(What the task asks) Two lines in the listing below mark the span: one contains "Image resolution: width=1280, height=1471." and one contains "[Product category electronics]". Reproduce both of them and everything between, exactly.

(Data supplied)
BEGIN

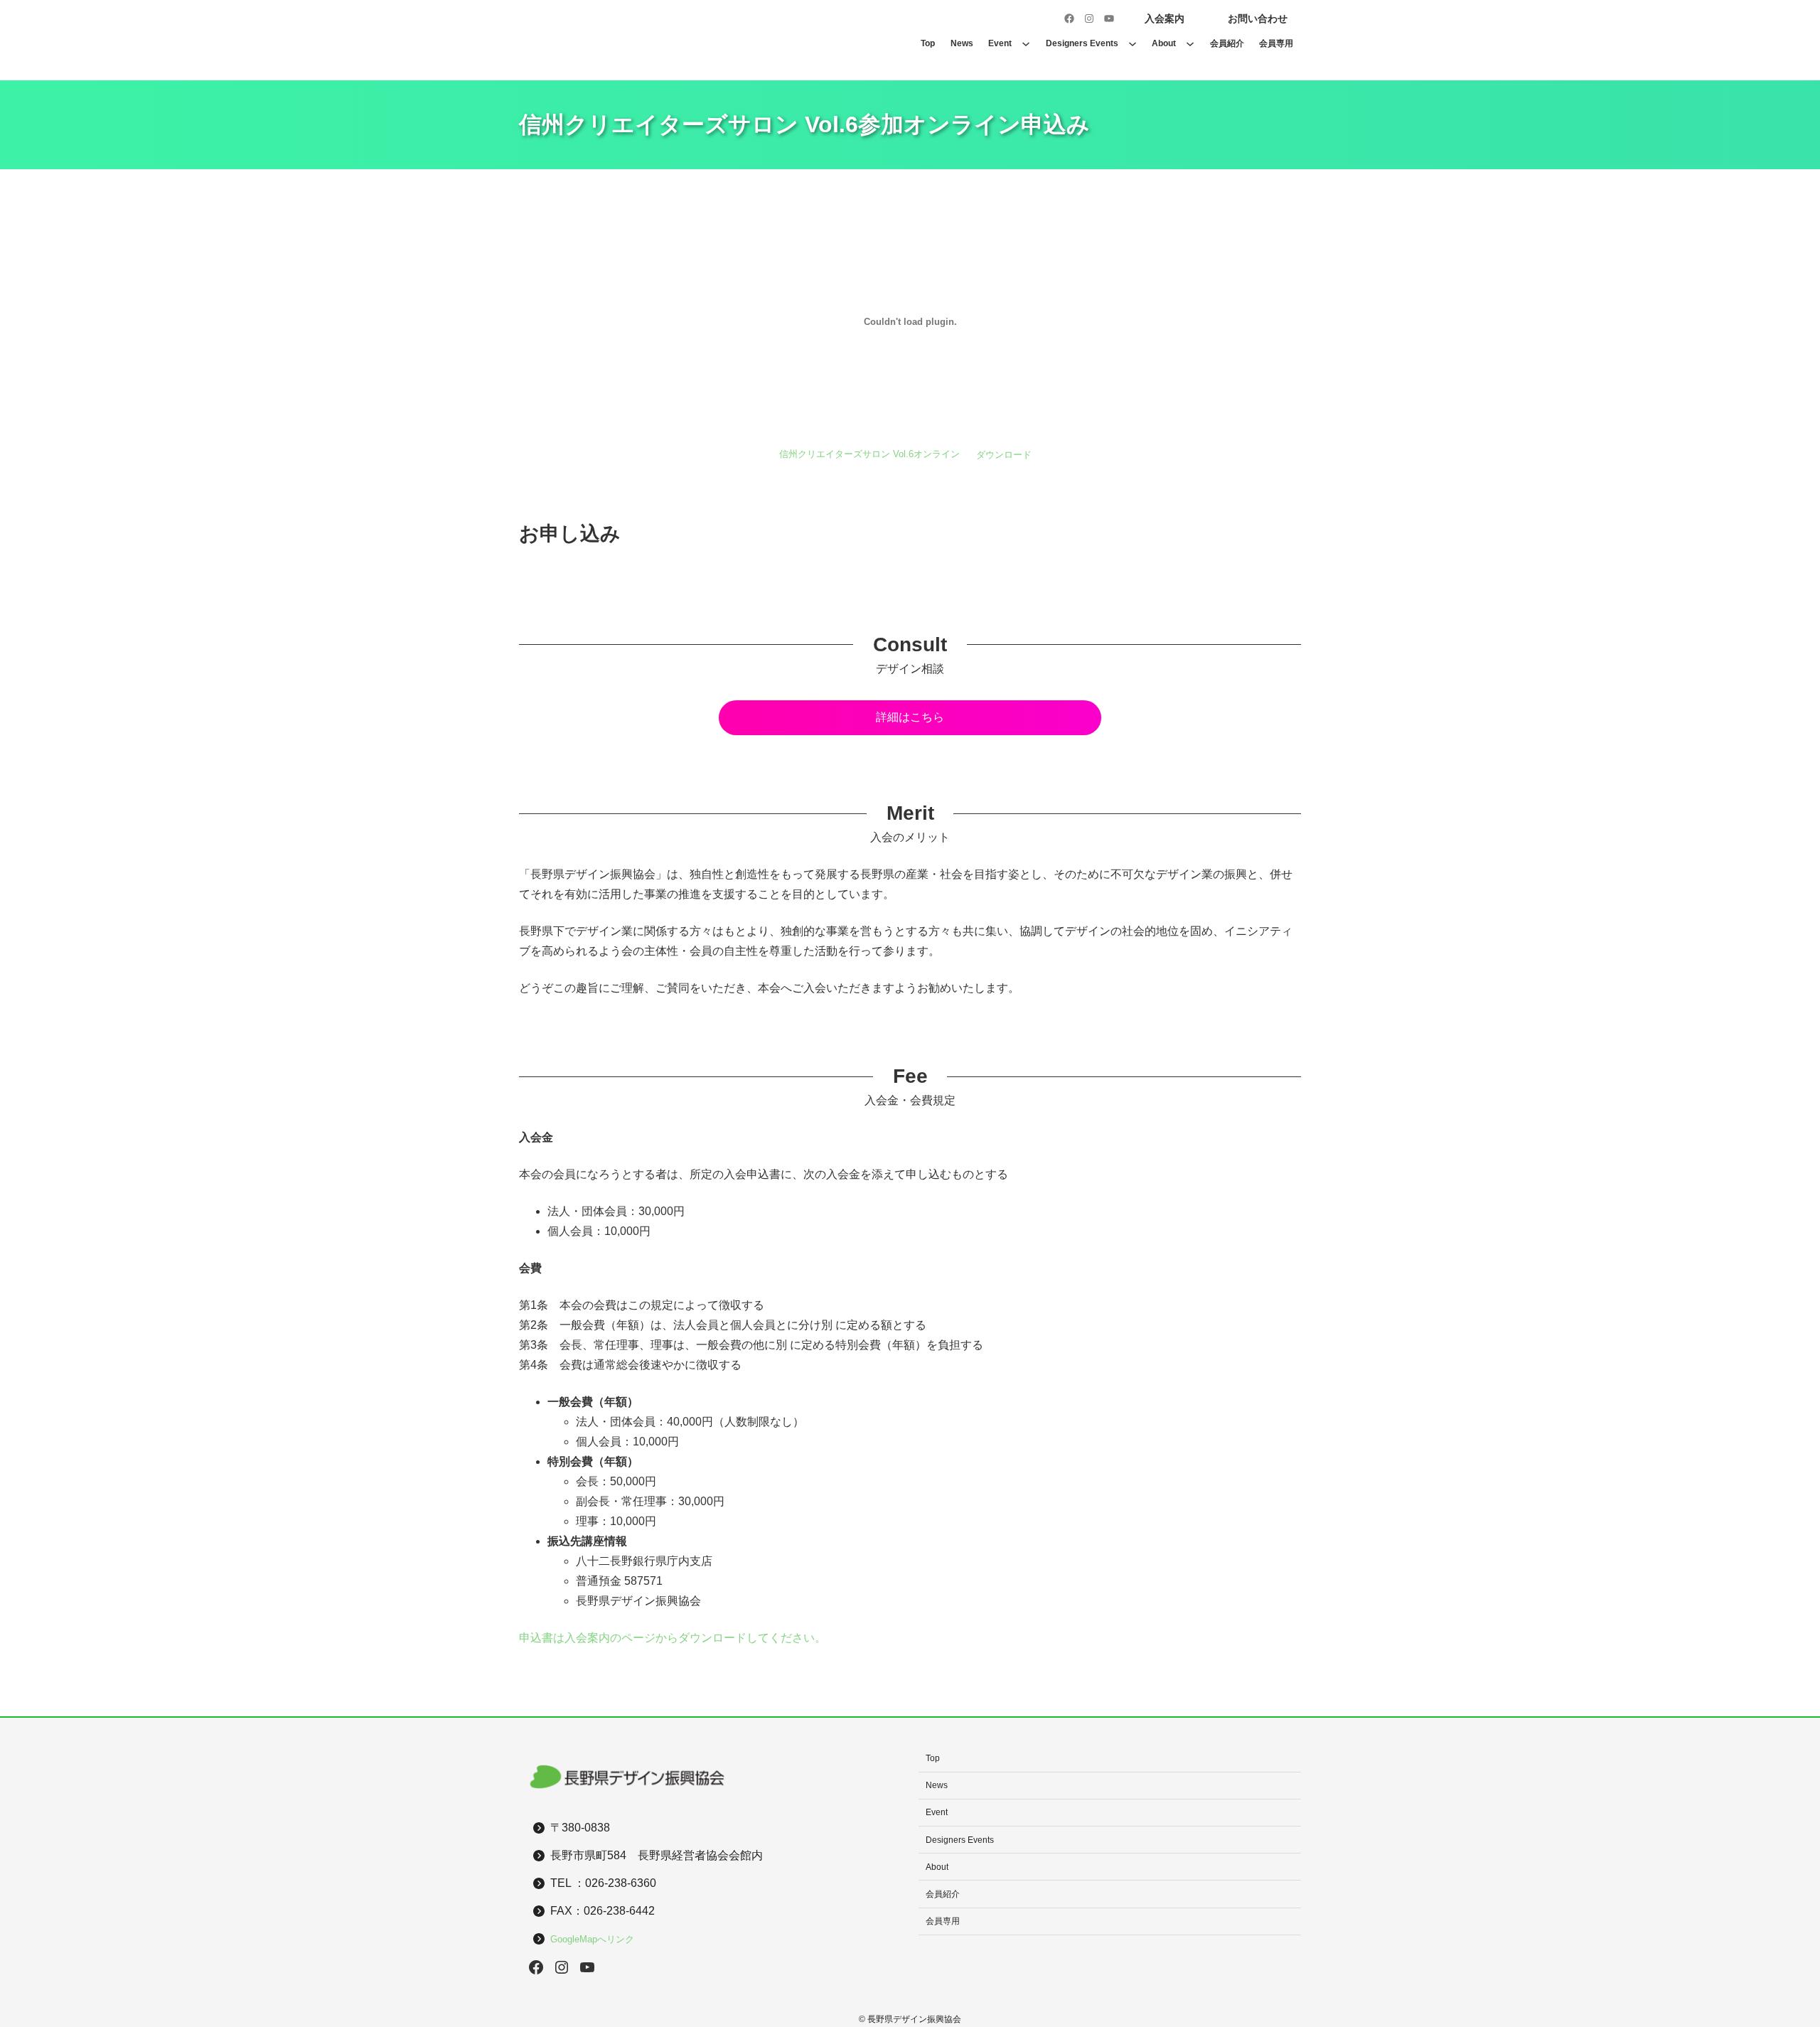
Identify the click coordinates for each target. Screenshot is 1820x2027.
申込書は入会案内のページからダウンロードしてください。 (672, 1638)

END
BEGIN

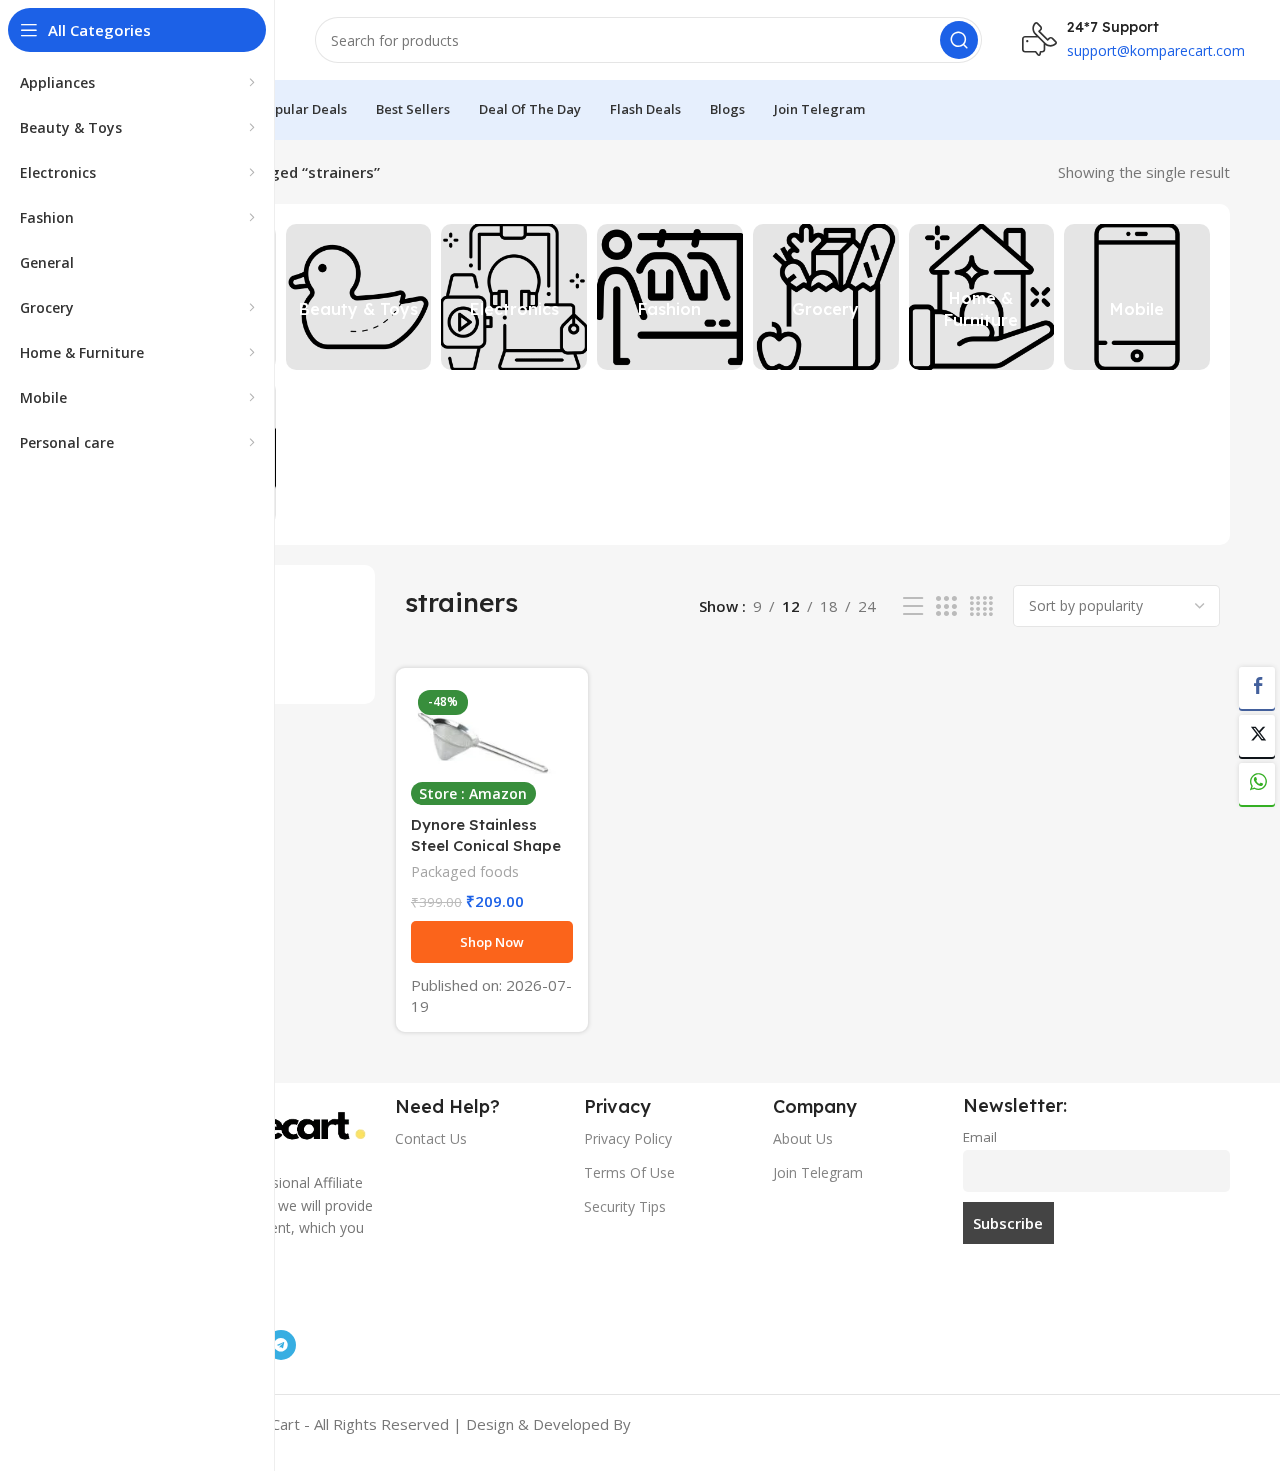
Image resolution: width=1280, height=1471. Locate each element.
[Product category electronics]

END
BEGIN

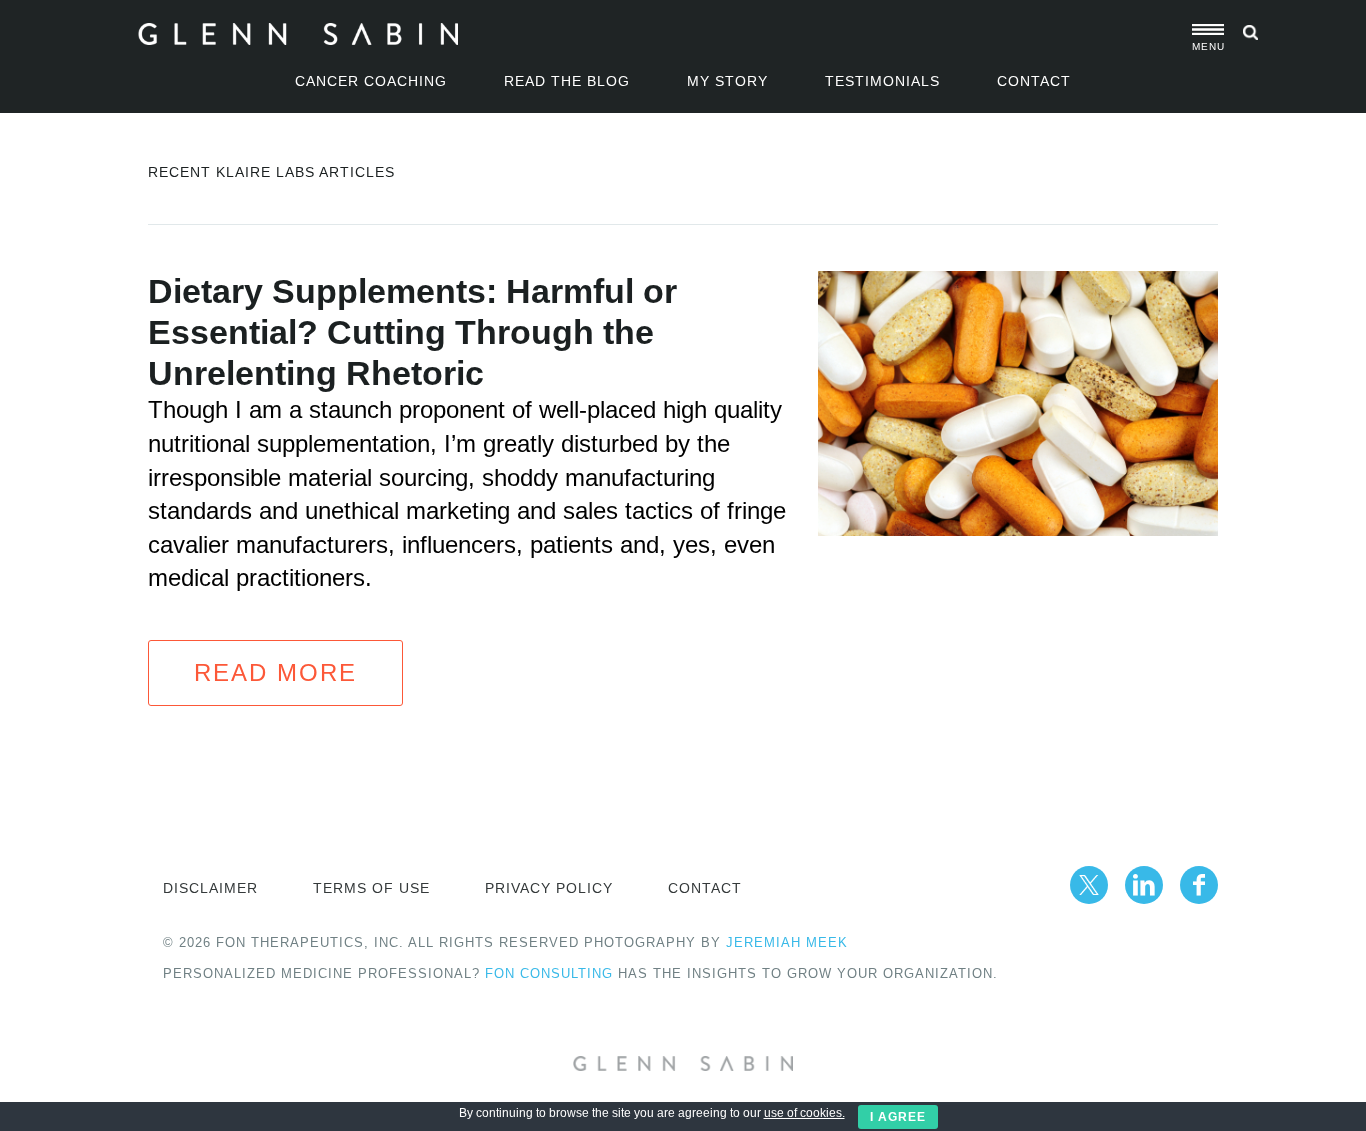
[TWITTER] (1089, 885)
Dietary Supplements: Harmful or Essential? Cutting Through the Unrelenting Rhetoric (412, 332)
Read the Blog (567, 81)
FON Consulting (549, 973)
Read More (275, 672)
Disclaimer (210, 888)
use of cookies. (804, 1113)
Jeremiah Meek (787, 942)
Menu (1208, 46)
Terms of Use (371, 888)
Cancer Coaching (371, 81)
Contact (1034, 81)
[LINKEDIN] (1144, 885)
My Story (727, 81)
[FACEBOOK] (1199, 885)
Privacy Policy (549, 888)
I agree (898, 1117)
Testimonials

END

(Result of this task)
Image resolution: width=1280, height=1471. Locate each element.
[Product category electronics]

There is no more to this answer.